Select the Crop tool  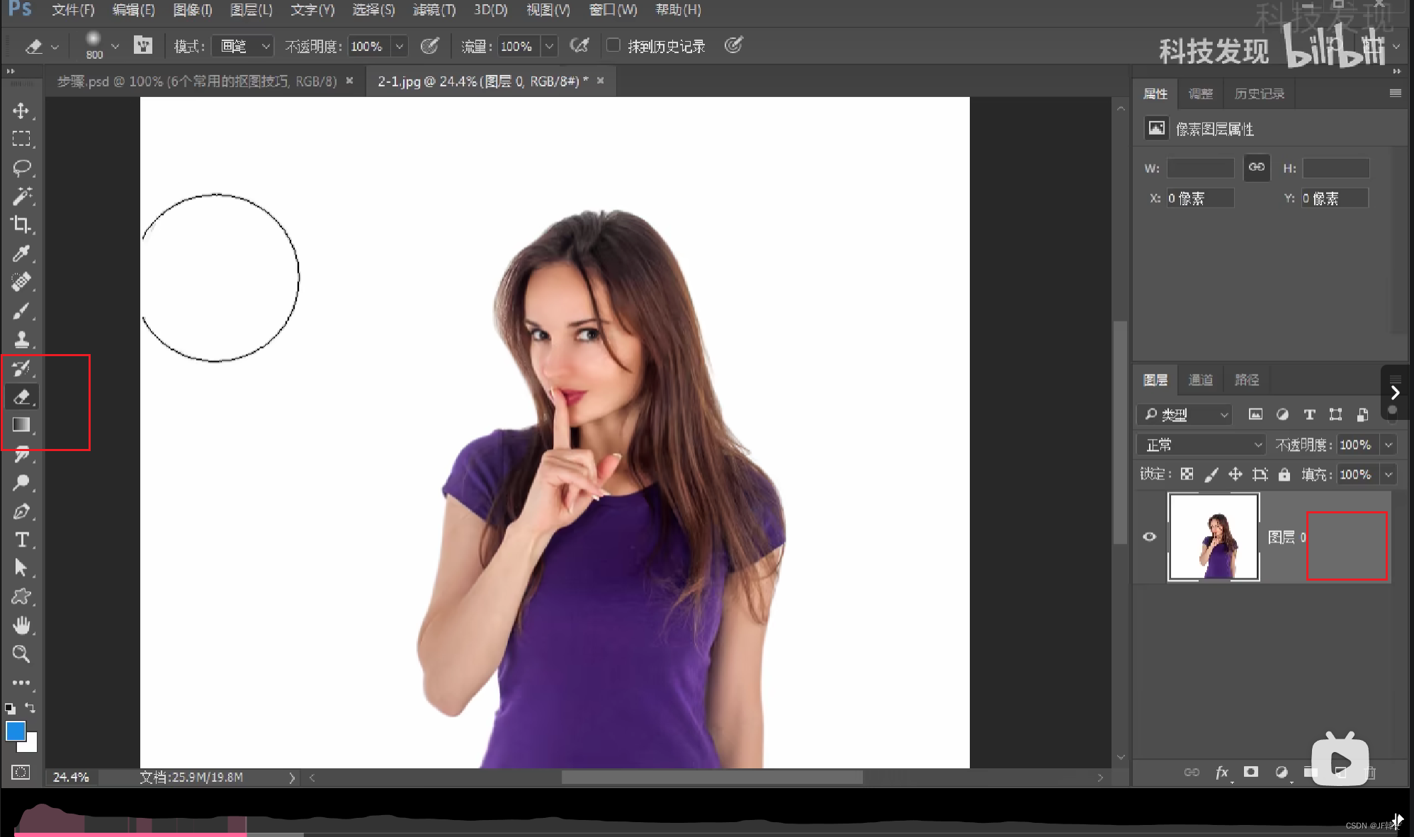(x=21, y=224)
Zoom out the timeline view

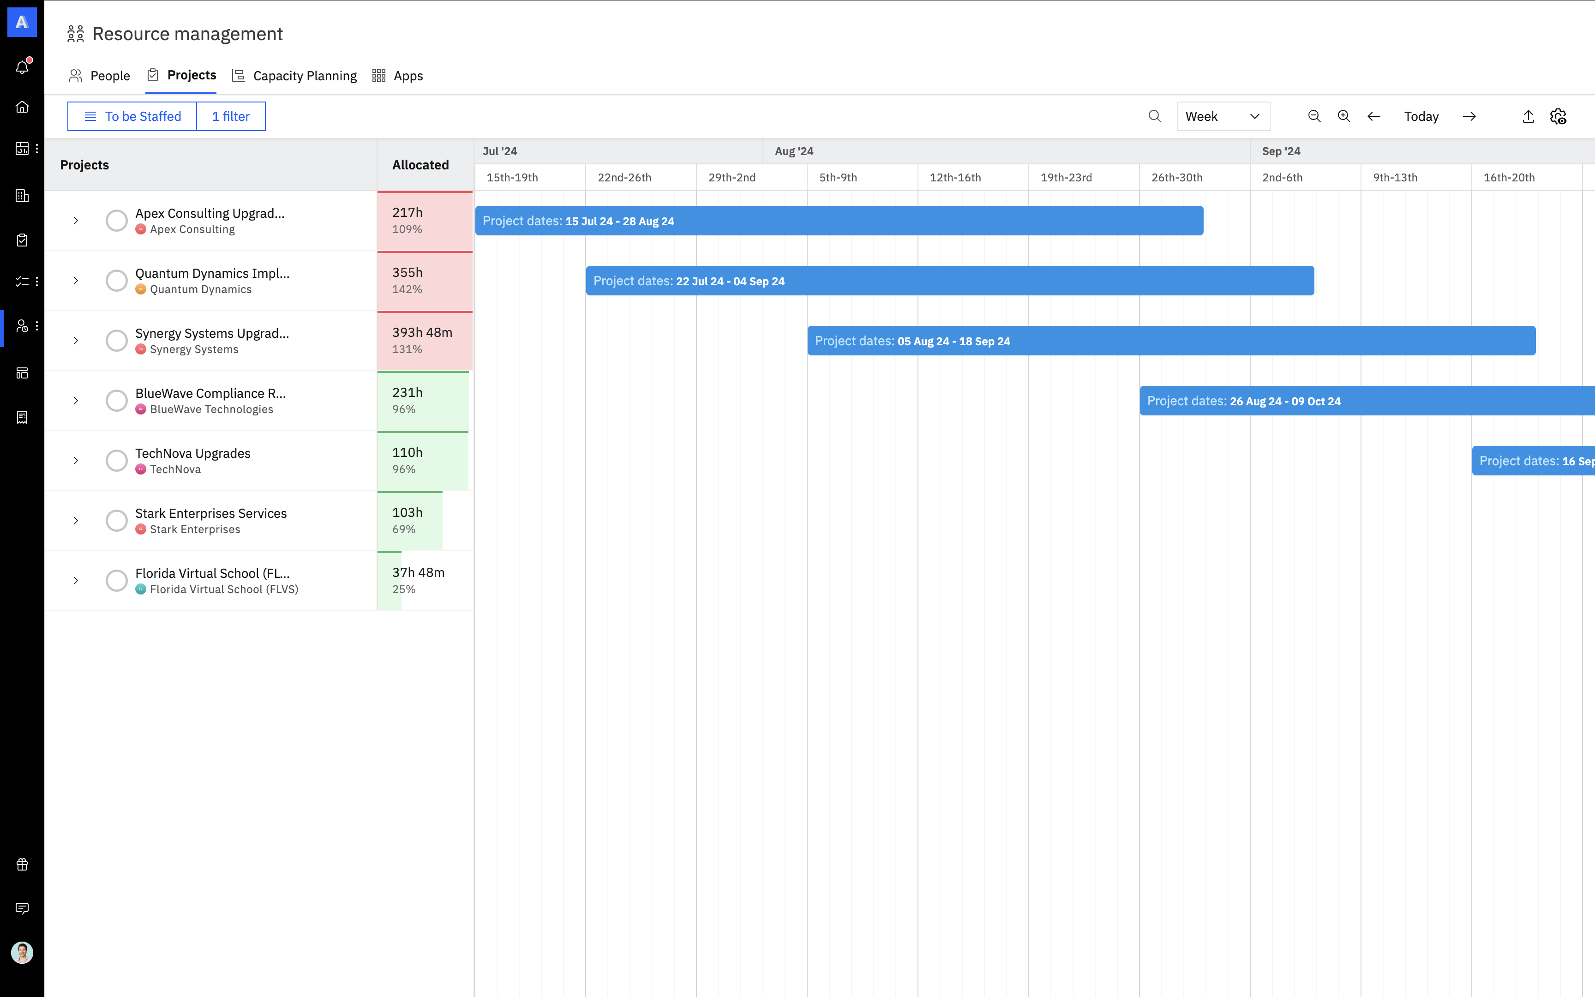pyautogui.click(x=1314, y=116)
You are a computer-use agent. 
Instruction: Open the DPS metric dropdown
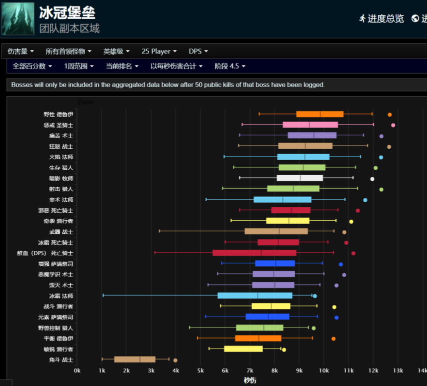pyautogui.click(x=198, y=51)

________________________________________

Transcribe the records from the line with "Zoom out the timeline view" through the end of the records, both ends included, and leave the pictures out.

Zoom out the timeline view

pyautogui.click(x=1314, y=116)
You are a computer-use agent. 
Instruction: Open the DPS metric dropdown
pyautogui.click(x=198, y=51)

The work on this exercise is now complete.